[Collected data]
--
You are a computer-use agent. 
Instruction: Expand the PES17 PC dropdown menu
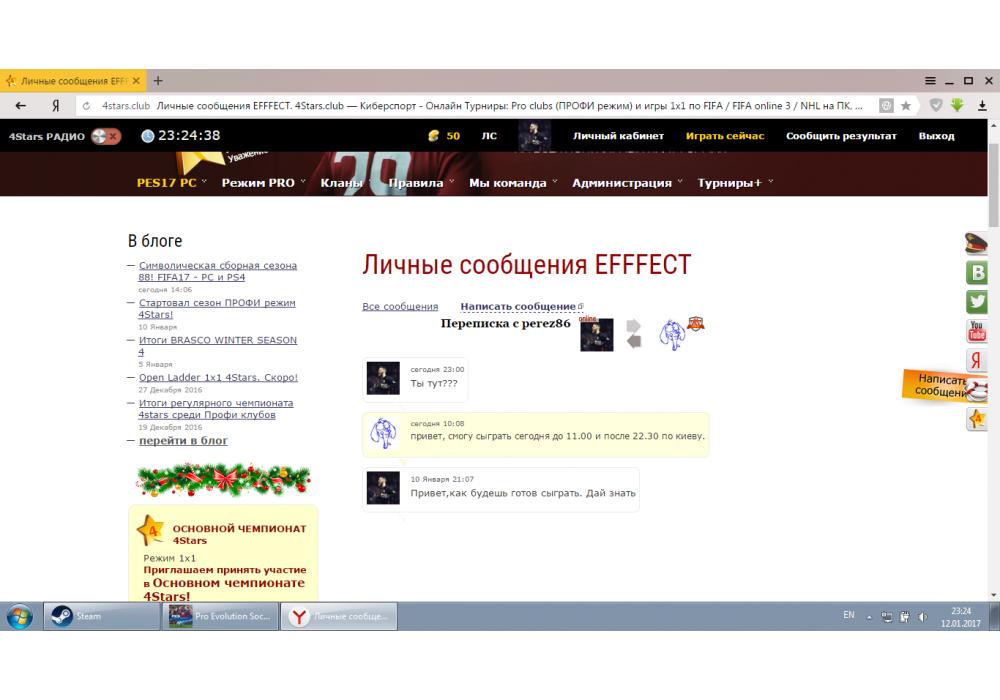pos(166,183)
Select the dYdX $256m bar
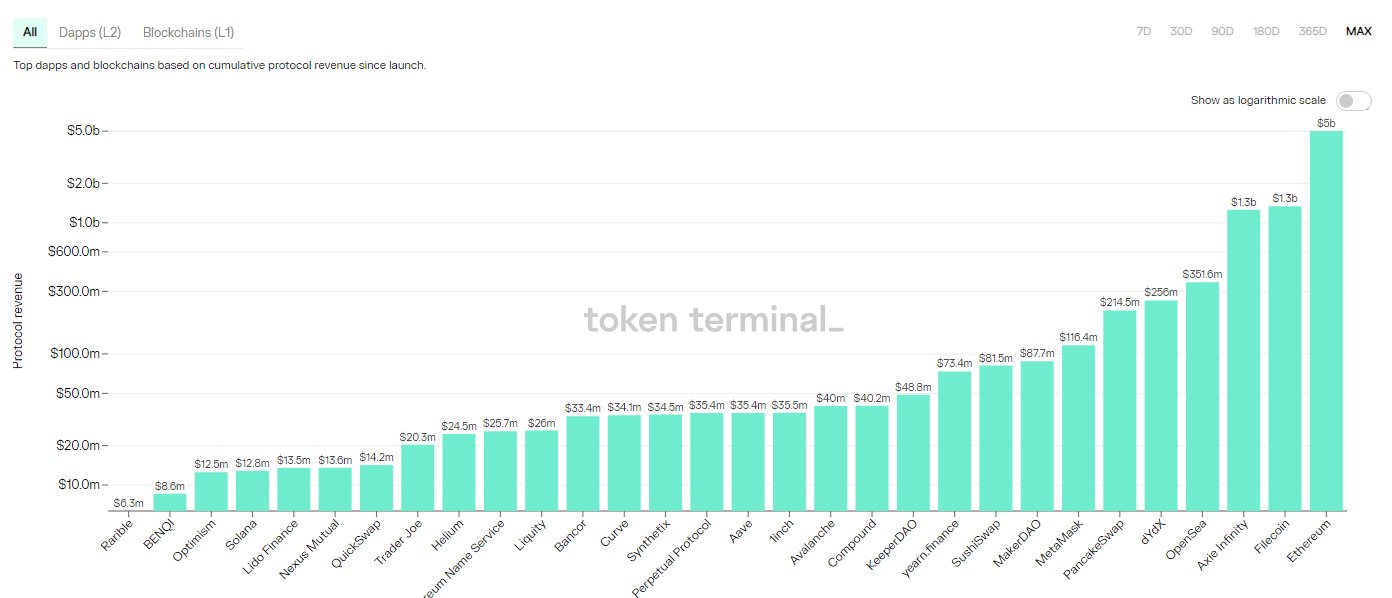 1161,405
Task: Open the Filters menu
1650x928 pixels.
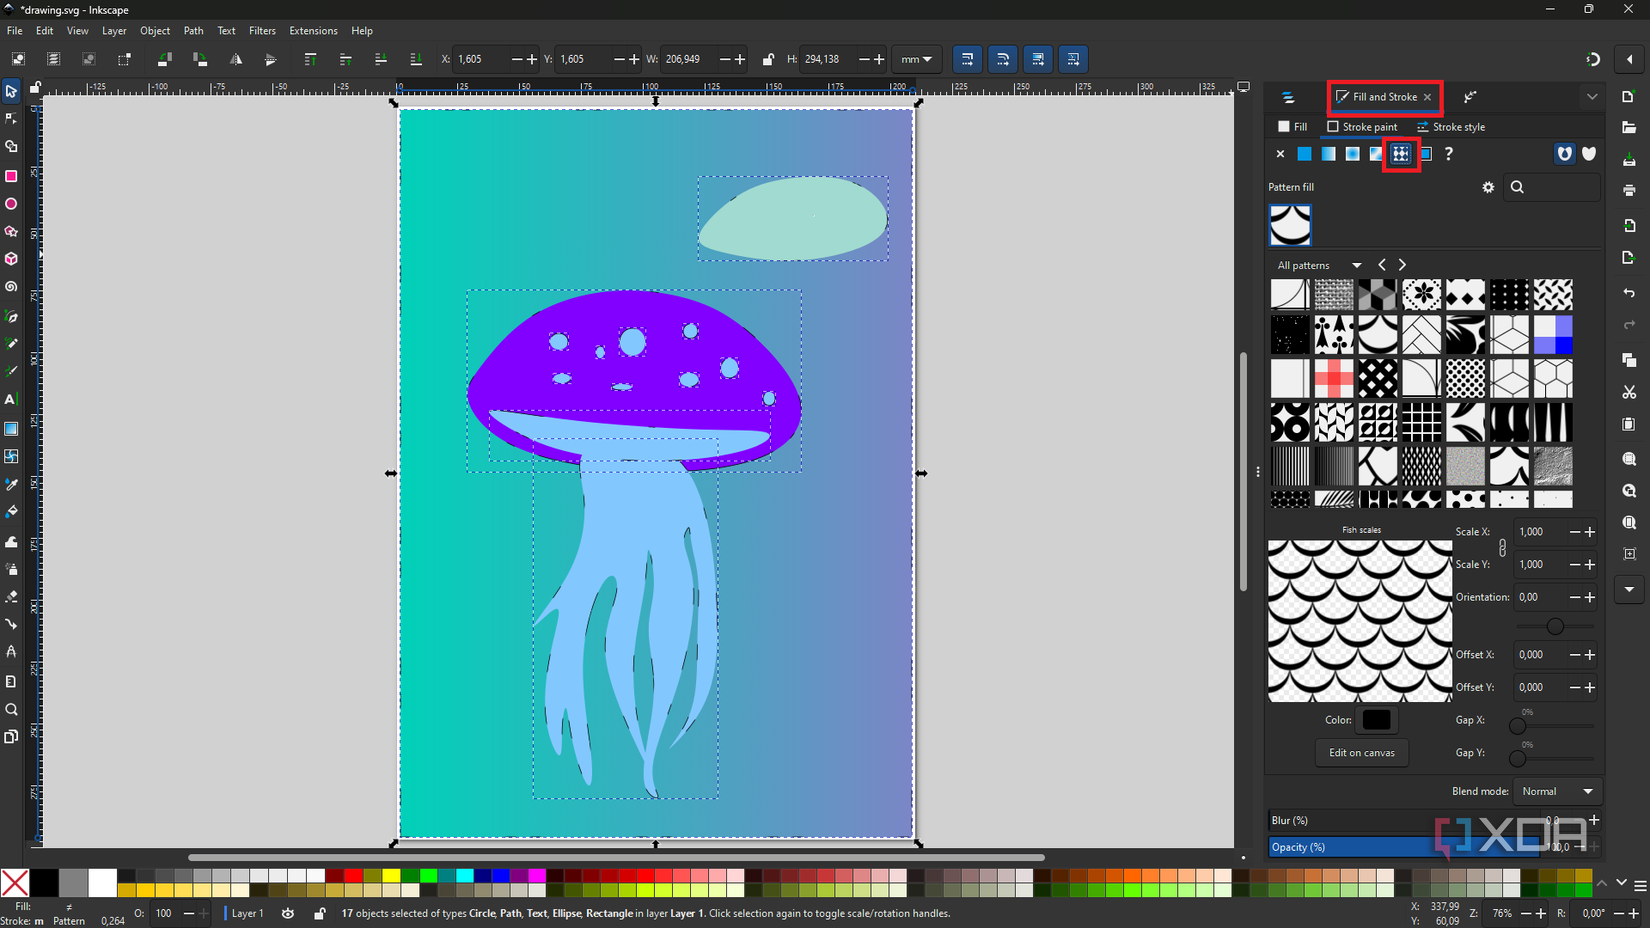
--
Description of the task:
Return exactly, and only, the lines that run from the line containing "Instruction: Expand the" to the last line of the entries above, both ends included, with pictures left out.

Output for this exercise:
Instruction: Expand the PES17 PC dropdown menu
pos(166,183)
Select the dYdX $256m bar
 1161,405
Task: Open the Filters menu
1650x928 pixels.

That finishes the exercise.